Discussions surrounding the various issues related to the measurement of either globalisation or the Great Divergence are unlikely to stop anytime soon. Nor should they: for the process of knowledge accumulation in global history to take place, it is crucial that historians are transparent about not only the strengths but also the weaknesses of their data. When new data comes to light that suggest that, for example, the level of export trade in a certain country was substantially higher than initially thought, or that agricultural productivity was greater, this may mean an upward correction of GDP estimates and we may have to alter our views of the timing (and probably also the causes) of the Great Divergence. This is not a weakness of quantitative global history, but rather its strength. Because numbers can more easily be compared than qualitative information, and as the researchers are explicit about what is compared, new research can easily build on what is already available, gather new data for estimates that are shaky and investigate assumptions that seem disputable.

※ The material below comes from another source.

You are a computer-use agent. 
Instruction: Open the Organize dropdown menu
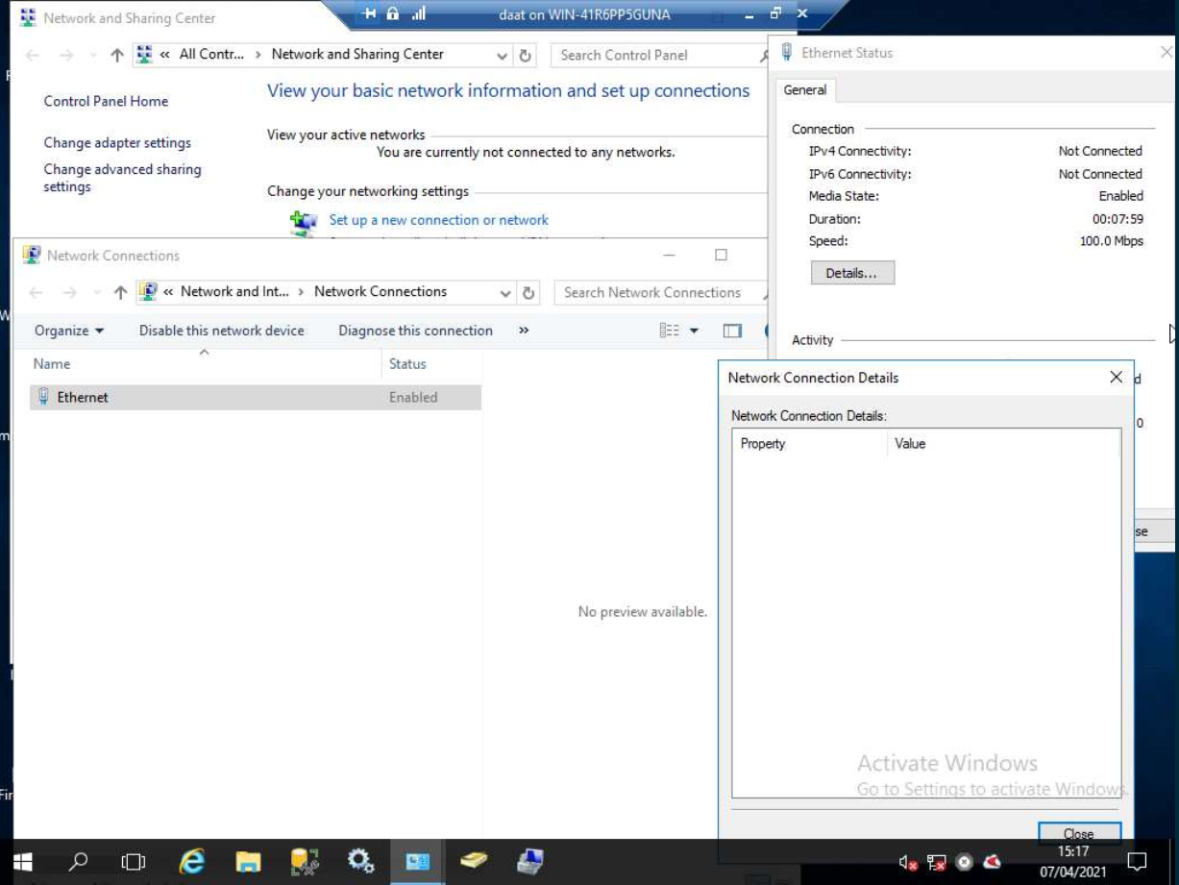pyautogui.click(x=67, y=331)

Quantification and the use of robustness tests with different assumptions allows such a validation and therefore presents a valuable contribution to global history research. This has put some earlier observations about the rise of a global economy and the divergence in living standards on a much firmer empirical footing and led to a more accurate chronology of these developments. It does not replace but complements qualitative research, especially since many historical events, processes and developments are difficult, if not impossible, to capture in numbers, giving rise to availability bias. It is hard to imagine a purely quantitative global history of philosophy, science or politics, even if it may aid in such endeavours. Quantification allows us to strengthen or debunk some claims about global trade and income comparisons, just as it obscures elements of world history that are less easily translated into numbers, making continuous conversations between quantitative and qualitative historians indispensable for an improved understanding of global history.